◆ **Excerpted records**

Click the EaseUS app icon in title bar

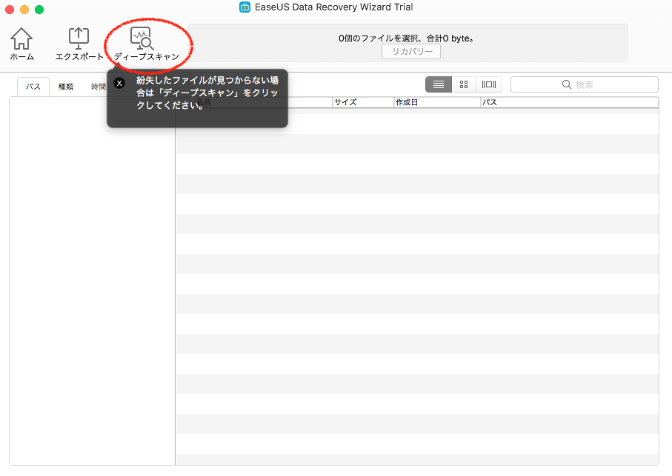[244, 7]
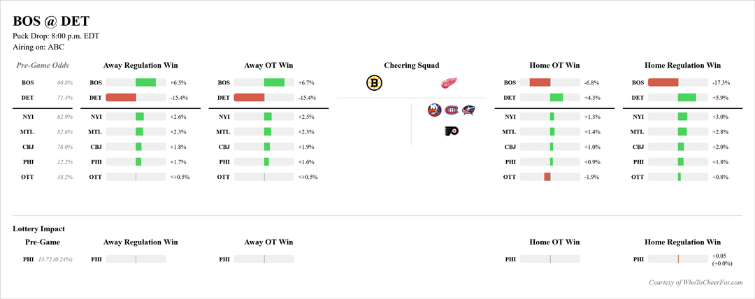
Task: Click PHI lottery bar under Home Regulation Win
Action: (x=678, y=259)
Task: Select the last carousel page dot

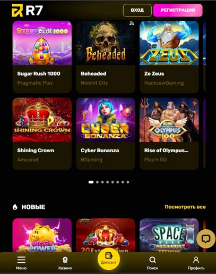Action: tap(128, 182)
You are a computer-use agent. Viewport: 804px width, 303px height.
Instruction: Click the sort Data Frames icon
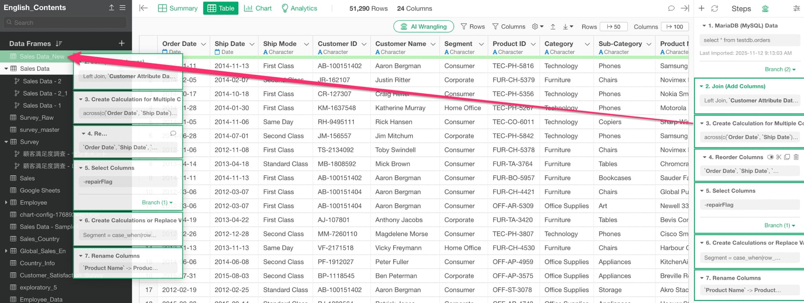coord(59,44)
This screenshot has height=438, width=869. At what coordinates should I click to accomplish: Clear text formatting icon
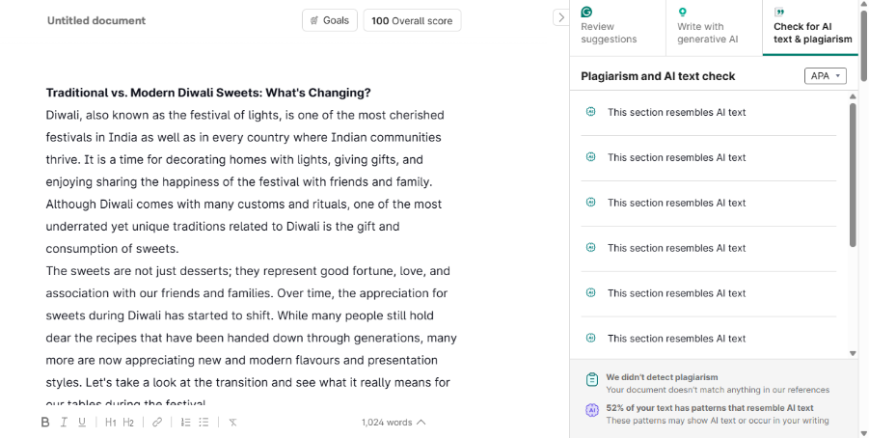tap(232, 423)
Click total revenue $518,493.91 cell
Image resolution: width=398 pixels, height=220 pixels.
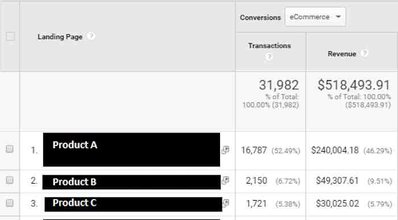pos(354,85)
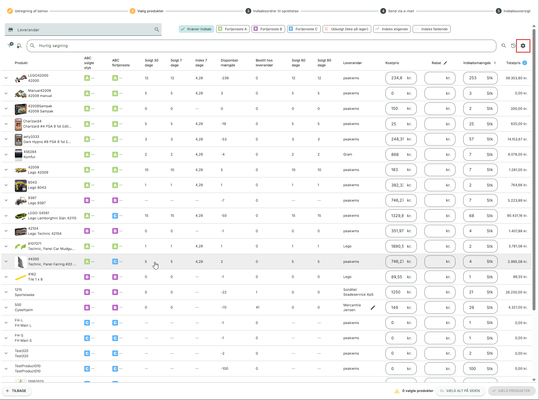Click the history clock icon
This screenshot has height=400, width=539.
[x=513, y=46]
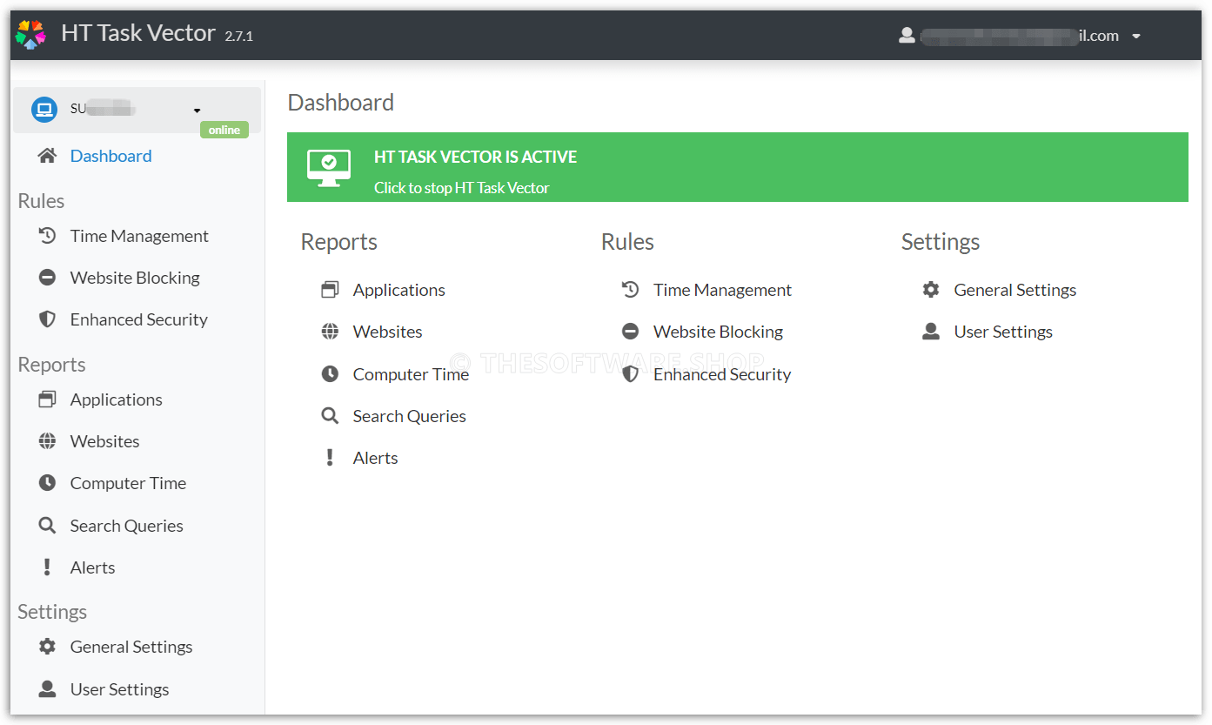Click the windows icon next to sidebar Applications
Image resolution: width=1212 pixels, height=725 pixels.
click(47, 399)
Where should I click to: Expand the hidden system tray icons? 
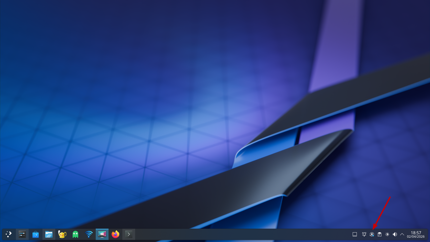tap(402, 234)
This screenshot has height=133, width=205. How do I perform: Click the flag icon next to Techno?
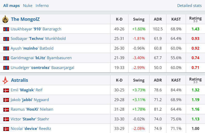pyautogui.click(x=6, y=39)
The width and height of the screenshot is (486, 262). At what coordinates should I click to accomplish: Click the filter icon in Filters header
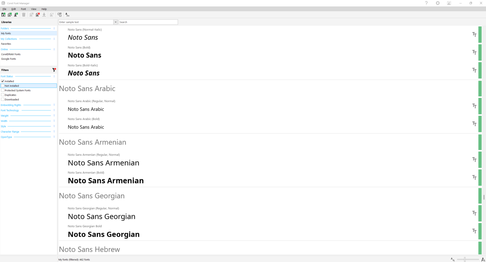pos(54,70)
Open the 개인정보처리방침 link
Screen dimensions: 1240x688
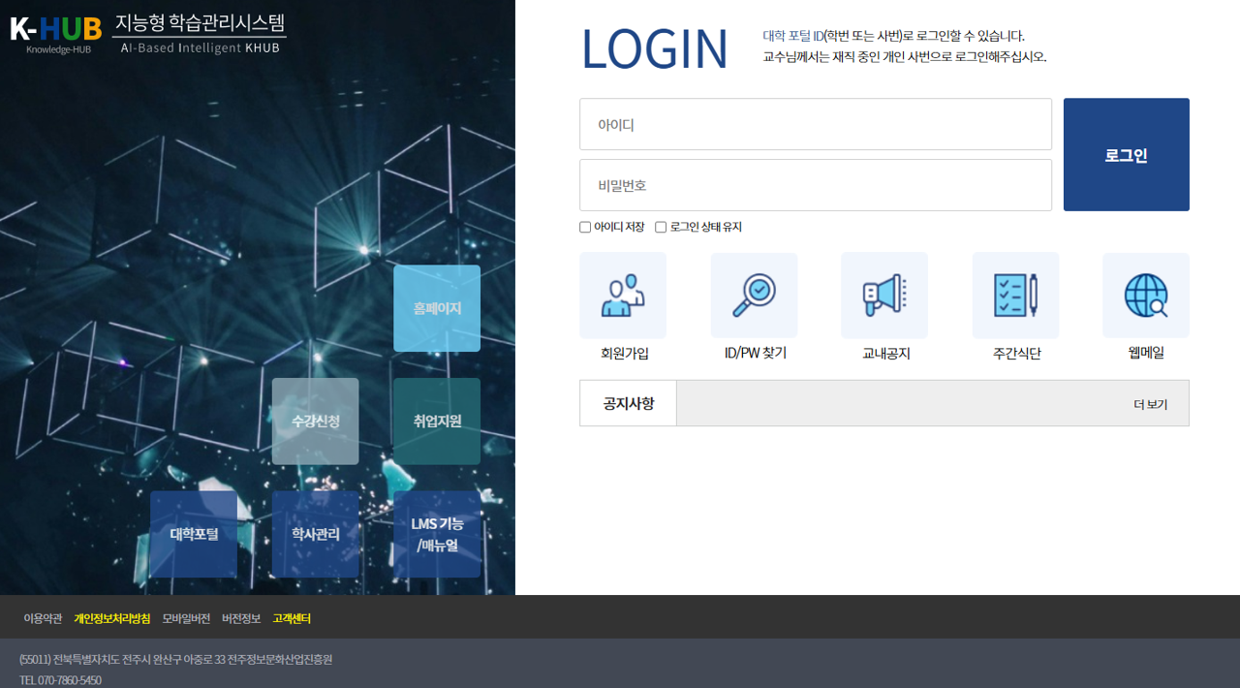coord(113,617)
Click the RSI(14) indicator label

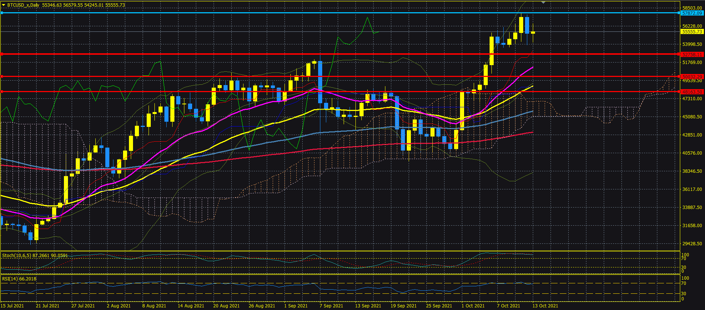point(19,279)
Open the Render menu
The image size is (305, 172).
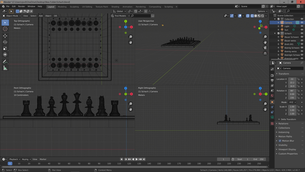pyautogui.click(x=21, y=7)
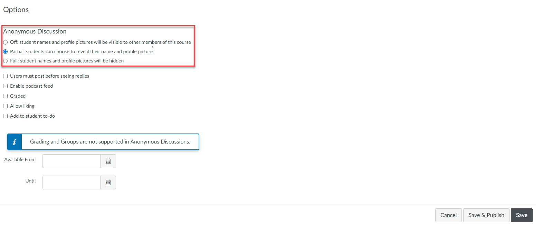This screenshot has width=543, height=227.
Task: Click the Anonymous Discussion heading
Action: click(35, 31)
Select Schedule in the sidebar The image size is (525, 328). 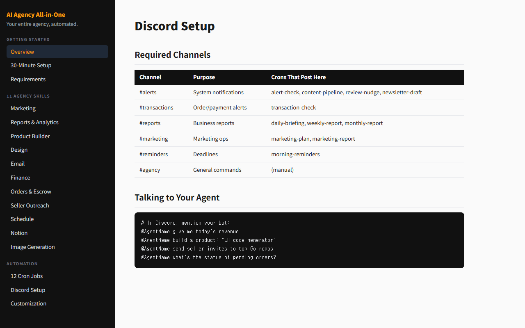pos(22,219)
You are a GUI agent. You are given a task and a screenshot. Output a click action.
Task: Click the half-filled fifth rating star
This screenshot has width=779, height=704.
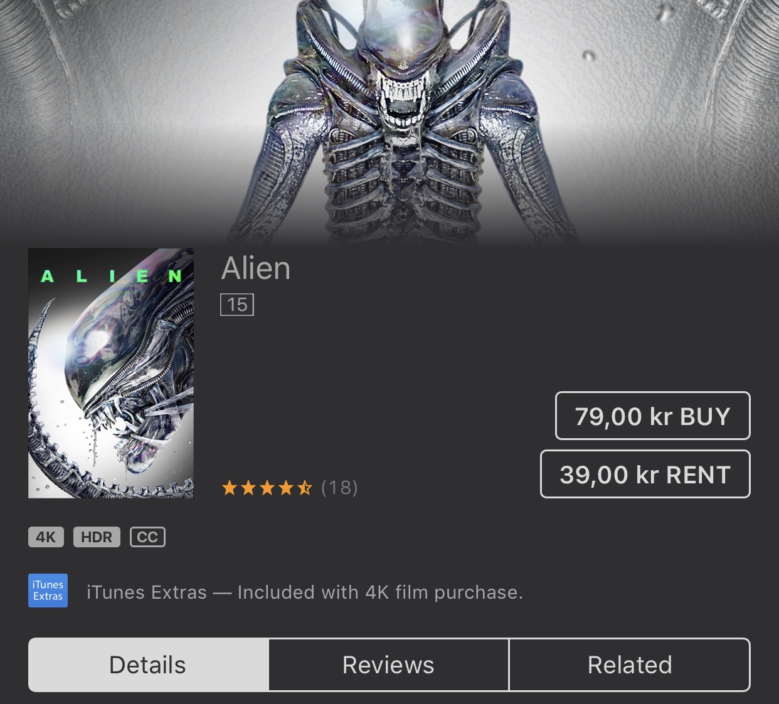pos(305,488)
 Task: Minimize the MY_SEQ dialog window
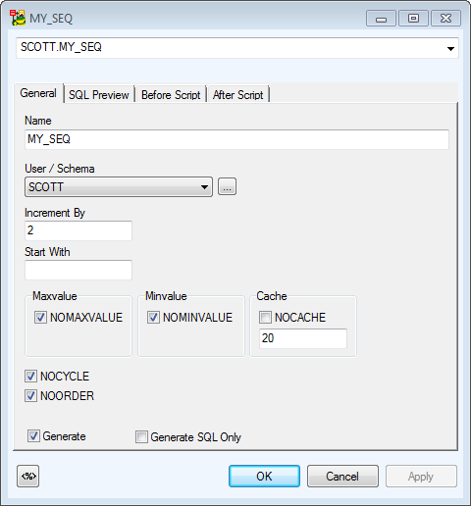(x=381, y=18)
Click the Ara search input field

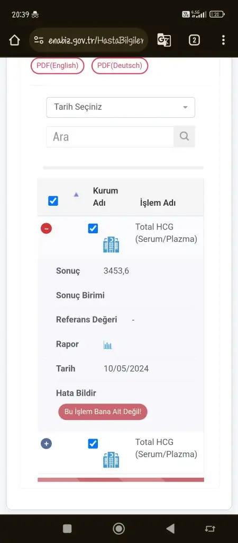coord(110,136)
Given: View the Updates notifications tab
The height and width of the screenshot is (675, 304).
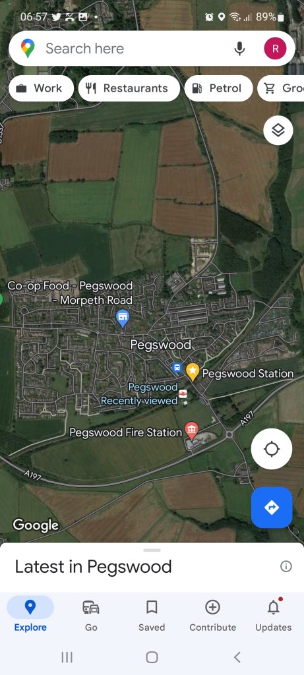Looking at the screenshot, I should [274, 616].
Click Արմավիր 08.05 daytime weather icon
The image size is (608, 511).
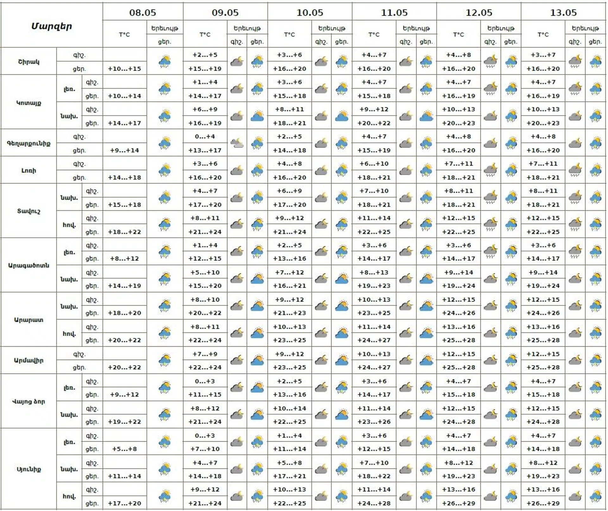[165, 360]
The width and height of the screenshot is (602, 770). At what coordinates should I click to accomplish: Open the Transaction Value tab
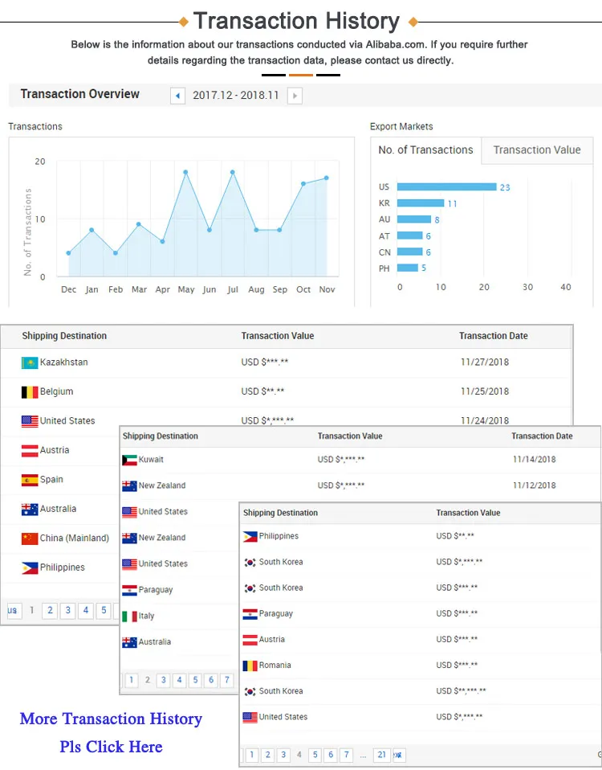[x=536, y=150]
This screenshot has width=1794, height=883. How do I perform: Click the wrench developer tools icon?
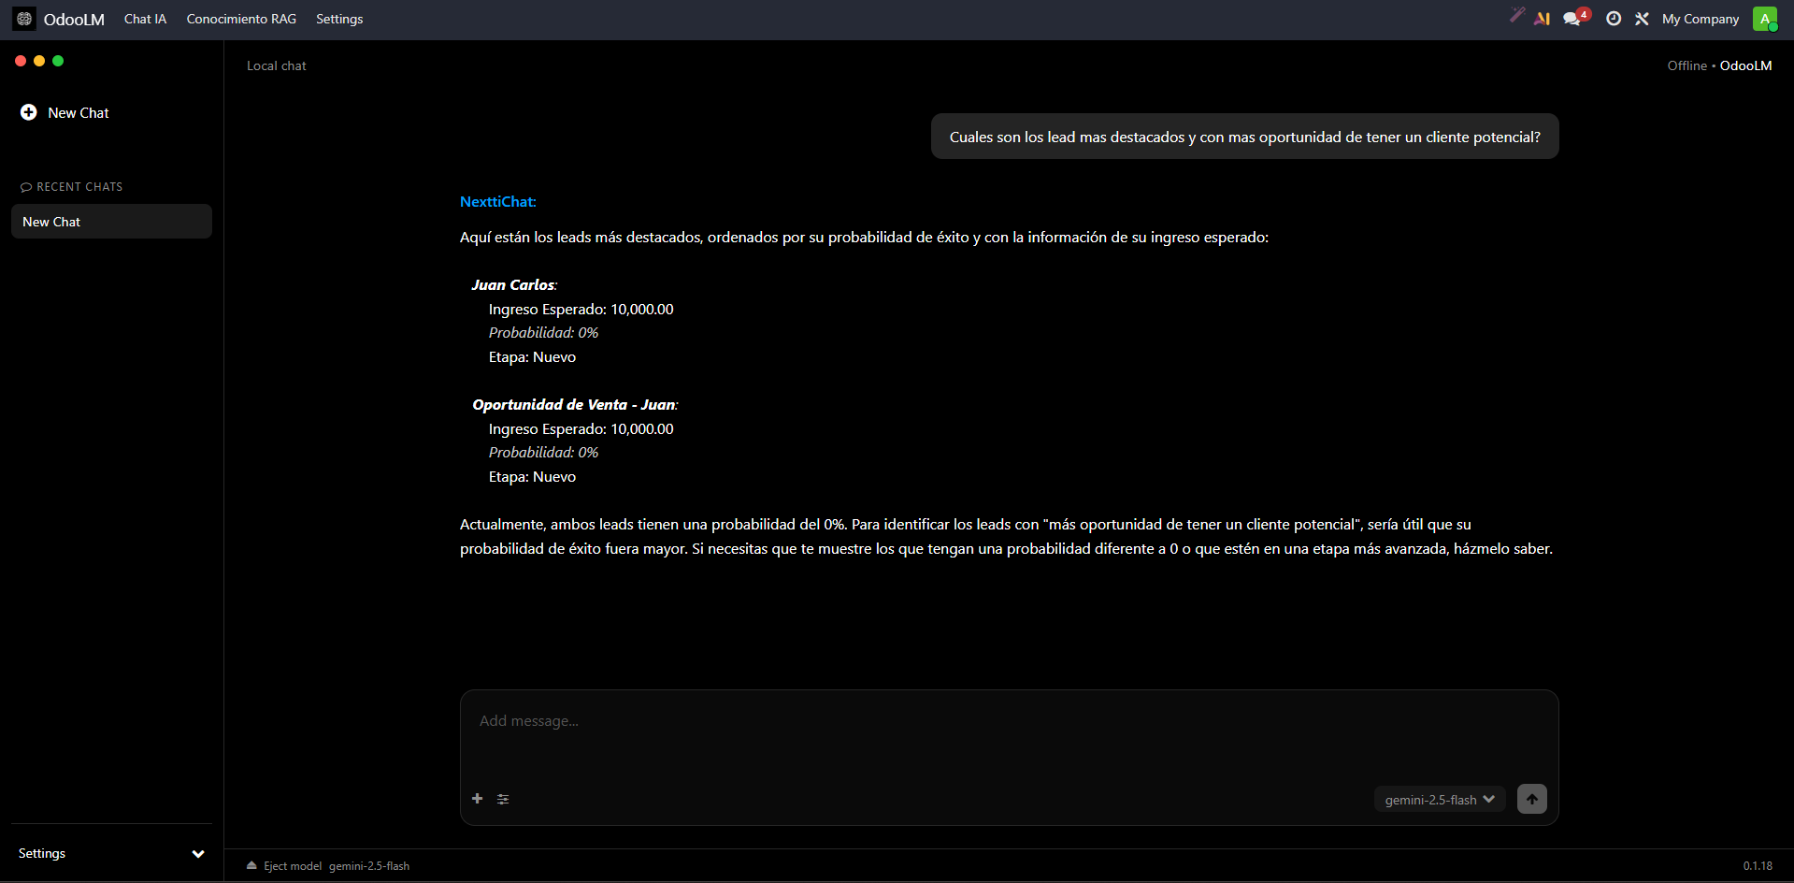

◆ **About this task**
Go through the material above and copy each line that has the word "agent".

◆ **Solution to the problem**
You are a computer-use agent. Viewport: 804px width, 303px height.
You are a GUI agent. You are given a task and a screenshot. Output a click action.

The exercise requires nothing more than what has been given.